Like all of the pilot program’s participants, a huge challenge was finding the resources to be able to implement the recommendations. “We’re in an industry that’s either feast or famine. If we were slow and everyone had a lot of down time, it might have been easier to implement things,” says Regier. In spite of this challenge, TVS recognized how important it was to make sure that there were resources for the project. “If you don’t have people working on the business, then eventually you’re going to go out of business.”

TVS now has two continuous improvement teams that meet on a weekly basis to look at new projects and ideas for moving the company forward. The improvement teams consist of a manufacturing group which focus on the steps involved in assembly of product as well as a pre-production (office) group which focuses on finding and reducing waste in areas such as quoting, order entry and technical documentation. Both groups are made up for frontline workers who work in the actual departments. Their commitment to their business doesn’t stop there.
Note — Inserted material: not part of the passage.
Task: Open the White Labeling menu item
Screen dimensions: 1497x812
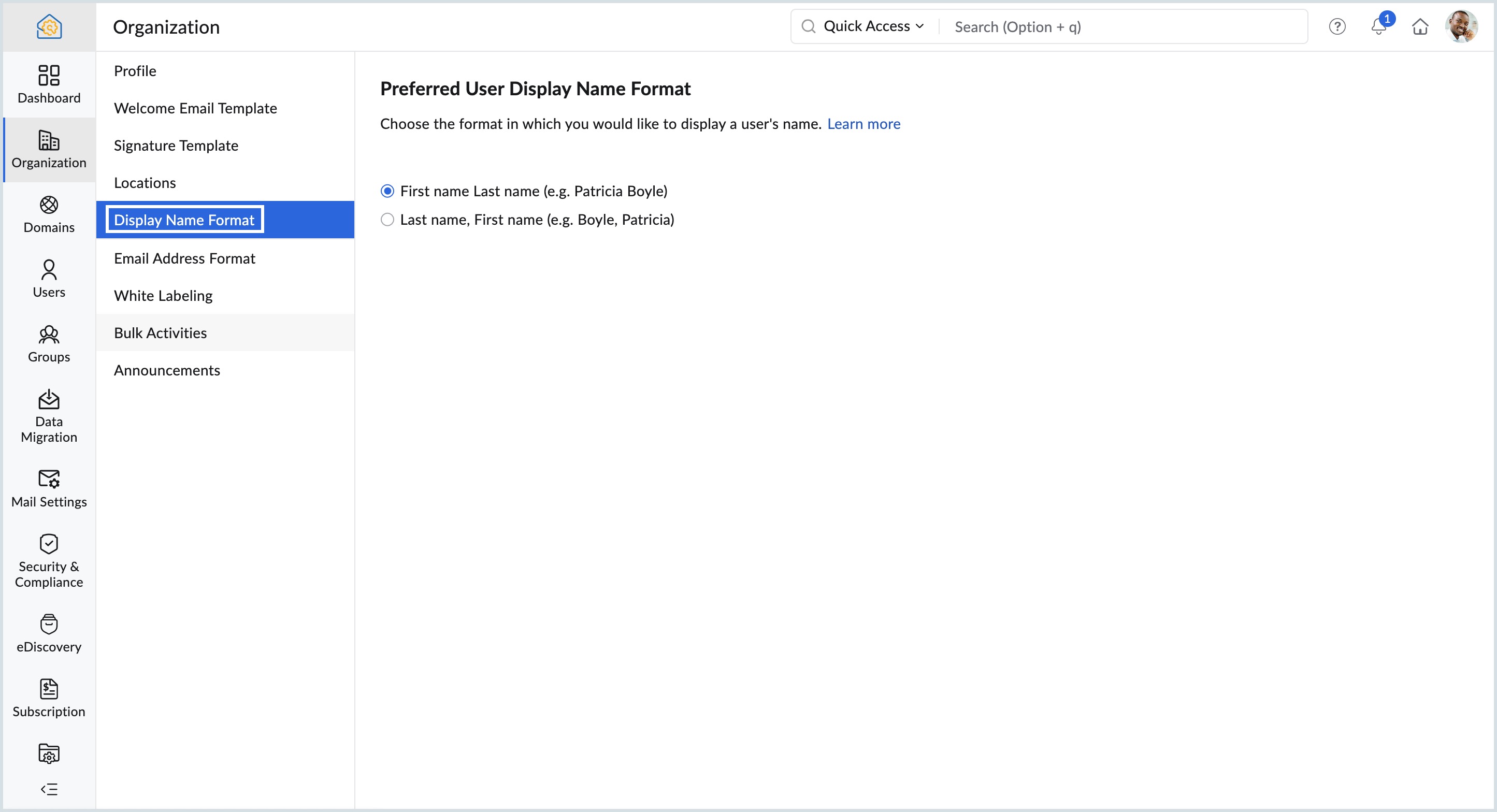Action: click(x=163, y=296)
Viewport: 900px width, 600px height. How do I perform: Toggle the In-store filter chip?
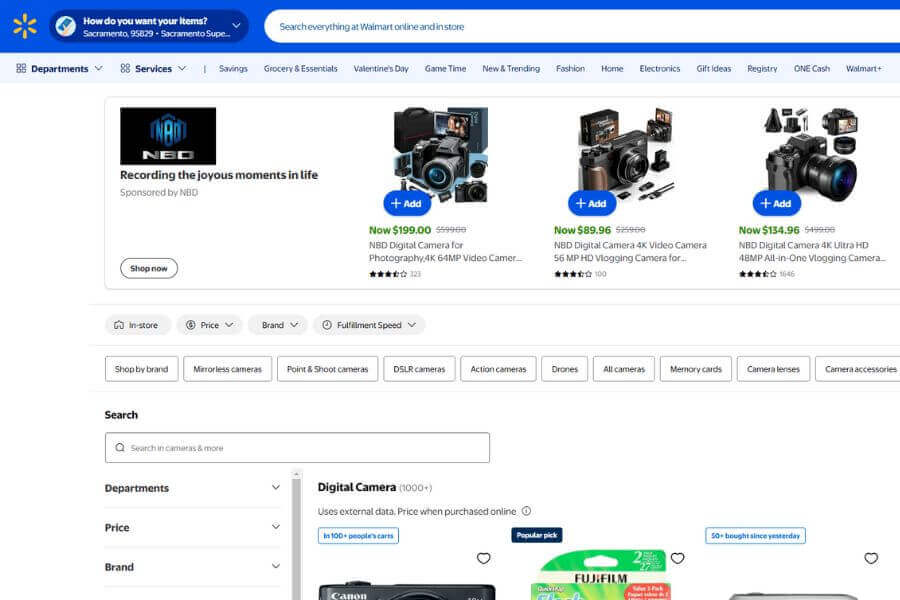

Through the pilot program, the company was introduced to Productivity Alberta’s Productivity Improvement Networks and is now a regular member of the Calgary group and hosted one of the monthly meetings this spring.

“We’ve had quite a few ideas come out of going to see other plants,” says Regier of the value of learning from and supporting other Alberta manufacturers. “We learned a lot from going to a windows and doors factory and we’re kind of the furthest thing from window and doors.”

With support from Productivity Alberta and by supporting others in the network, Teledyne VariSystems is looking forward to continuing their quest to stay ahead of the competition.